The number of lines below holding the string "will" is the only answer wanted.

---

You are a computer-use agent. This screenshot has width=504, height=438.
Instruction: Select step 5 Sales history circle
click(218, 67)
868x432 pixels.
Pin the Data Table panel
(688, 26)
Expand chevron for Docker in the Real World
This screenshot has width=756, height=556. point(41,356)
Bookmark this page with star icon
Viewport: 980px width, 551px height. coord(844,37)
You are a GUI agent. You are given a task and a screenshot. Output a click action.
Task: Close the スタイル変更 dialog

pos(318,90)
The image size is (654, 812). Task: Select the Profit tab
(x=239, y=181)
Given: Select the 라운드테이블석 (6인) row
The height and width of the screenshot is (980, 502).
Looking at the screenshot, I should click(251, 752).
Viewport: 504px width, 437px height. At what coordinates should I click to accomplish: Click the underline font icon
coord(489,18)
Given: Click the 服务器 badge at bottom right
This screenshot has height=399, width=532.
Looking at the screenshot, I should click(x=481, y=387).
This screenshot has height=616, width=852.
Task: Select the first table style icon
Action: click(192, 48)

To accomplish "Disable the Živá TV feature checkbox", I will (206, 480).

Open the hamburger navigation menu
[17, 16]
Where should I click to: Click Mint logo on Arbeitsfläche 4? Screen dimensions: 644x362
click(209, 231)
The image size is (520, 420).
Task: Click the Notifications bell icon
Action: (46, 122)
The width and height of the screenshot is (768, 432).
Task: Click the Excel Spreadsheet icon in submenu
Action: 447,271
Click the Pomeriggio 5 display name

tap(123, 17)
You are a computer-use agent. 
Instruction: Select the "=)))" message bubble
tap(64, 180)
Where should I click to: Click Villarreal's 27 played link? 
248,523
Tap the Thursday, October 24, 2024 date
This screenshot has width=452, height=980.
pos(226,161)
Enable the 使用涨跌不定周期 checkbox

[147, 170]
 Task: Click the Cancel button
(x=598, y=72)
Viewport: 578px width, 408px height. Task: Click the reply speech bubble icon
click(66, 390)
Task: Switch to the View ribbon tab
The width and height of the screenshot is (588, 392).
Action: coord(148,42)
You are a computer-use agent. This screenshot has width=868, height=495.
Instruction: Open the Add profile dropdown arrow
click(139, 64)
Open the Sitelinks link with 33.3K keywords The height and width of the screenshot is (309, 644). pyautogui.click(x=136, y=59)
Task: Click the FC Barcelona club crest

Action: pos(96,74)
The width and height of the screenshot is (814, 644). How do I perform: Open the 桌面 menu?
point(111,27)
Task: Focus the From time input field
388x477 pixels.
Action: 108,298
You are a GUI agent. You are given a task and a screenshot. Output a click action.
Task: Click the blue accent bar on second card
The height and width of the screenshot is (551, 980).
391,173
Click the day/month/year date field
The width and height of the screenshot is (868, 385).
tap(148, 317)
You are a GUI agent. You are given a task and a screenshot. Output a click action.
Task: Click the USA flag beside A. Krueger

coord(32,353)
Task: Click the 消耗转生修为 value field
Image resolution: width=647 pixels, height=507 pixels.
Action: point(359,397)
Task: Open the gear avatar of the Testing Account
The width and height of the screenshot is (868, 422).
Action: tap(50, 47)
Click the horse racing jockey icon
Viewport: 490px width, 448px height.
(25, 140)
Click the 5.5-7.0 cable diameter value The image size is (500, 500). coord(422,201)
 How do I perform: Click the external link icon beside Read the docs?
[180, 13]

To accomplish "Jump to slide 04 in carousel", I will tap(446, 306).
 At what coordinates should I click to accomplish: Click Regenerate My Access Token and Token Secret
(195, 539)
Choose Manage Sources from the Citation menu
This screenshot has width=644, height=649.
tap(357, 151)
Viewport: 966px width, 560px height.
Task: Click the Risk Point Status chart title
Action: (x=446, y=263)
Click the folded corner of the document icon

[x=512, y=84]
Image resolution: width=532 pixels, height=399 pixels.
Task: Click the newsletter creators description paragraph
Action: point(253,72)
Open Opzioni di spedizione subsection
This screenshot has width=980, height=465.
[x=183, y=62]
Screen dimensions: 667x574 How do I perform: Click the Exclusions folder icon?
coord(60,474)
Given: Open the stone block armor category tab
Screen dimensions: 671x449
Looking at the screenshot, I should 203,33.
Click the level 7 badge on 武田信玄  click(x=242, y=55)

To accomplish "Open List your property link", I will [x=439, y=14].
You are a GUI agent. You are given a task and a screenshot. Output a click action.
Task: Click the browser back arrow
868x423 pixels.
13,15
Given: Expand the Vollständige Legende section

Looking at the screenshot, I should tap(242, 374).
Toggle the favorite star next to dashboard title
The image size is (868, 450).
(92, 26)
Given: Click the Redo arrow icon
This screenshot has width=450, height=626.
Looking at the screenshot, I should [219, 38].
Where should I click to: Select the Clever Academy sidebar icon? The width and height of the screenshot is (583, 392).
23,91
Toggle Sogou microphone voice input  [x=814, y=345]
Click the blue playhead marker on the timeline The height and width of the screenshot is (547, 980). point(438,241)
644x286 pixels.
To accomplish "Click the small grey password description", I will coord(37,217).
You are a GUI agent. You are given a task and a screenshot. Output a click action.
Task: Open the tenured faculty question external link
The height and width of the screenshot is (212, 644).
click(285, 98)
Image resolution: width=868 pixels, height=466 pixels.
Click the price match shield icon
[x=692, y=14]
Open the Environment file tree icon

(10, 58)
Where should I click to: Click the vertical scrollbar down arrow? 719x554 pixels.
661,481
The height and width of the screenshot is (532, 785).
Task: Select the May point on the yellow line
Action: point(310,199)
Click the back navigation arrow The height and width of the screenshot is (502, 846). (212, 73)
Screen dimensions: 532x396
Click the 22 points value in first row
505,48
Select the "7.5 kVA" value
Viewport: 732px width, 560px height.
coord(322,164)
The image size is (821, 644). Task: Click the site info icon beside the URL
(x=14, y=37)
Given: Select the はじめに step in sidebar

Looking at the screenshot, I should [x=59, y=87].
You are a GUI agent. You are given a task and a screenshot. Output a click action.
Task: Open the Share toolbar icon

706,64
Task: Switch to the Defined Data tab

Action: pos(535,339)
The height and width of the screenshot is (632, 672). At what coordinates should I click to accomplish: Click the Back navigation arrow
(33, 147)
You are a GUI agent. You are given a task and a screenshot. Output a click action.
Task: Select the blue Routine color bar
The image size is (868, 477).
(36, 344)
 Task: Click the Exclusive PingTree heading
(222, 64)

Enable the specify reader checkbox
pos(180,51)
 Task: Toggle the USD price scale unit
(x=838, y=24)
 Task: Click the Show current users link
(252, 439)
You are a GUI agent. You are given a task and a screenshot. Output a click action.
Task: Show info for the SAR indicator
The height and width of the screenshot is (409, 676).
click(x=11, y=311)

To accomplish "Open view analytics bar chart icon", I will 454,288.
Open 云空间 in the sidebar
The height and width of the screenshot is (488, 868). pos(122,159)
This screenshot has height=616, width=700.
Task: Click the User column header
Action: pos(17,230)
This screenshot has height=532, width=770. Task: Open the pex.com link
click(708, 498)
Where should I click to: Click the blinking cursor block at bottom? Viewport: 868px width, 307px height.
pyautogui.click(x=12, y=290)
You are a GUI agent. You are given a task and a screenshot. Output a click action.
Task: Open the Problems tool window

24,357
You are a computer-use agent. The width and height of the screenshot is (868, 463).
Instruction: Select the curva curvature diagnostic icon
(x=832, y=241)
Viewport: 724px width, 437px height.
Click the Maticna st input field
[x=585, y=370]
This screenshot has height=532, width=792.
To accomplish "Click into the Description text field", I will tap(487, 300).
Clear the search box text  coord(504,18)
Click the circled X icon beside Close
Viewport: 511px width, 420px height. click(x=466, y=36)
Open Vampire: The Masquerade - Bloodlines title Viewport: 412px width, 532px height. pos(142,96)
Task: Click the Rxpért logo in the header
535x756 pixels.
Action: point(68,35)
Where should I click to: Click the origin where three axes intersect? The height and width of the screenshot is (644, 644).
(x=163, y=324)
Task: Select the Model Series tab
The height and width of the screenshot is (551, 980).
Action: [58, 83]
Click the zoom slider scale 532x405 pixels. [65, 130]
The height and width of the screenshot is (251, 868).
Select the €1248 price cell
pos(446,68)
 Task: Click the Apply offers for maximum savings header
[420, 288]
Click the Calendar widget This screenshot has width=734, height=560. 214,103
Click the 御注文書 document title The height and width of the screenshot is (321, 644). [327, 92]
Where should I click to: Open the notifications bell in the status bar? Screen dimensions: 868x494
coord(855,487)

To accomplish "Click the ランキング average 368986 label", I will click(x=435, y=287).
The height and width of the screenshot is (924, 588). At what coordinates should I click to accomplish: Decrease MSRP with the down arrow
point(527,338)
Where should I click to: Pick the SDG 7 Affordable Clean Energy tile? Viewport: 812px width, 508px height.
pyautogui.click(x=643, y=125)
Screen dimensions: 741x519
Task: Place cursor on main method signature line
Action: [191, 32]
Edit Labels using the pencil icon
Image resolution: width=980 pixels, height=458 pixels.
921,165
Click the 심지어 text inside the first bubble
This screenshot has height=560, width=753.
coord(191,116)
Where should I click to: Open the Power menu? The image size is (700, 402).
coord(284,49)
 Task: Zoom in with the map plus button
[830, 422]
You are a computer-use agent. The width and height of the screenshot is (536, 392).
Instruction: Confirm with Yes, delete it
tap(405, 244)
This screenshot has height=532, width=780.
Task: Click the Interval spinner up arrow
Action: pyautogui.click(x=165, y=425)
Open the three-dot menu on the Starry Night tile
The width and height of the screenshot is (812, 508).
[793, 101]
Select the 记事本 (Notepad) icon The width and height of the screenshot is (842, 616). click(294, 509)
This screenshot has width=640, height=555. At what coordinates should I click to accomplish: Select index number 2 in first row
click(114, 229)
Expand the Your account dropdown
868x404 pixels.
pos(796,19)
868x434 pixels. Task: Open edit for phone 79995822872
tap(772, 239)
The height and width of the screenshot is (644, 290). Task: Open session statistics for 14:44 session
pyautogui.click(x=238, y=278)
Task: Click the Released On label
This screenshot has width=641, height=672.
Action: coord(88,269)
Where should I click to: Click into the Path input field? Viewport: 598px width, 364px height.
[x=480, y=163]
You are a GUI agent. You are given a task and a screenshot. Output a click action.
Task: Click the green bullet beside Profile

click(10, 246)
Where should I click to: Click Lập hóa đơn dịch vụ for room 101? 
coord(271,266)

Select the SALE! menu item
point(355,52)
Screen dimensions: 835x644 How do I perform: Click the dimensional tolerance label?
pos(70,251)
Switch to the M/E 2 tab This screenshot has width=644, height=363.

---

### Response
7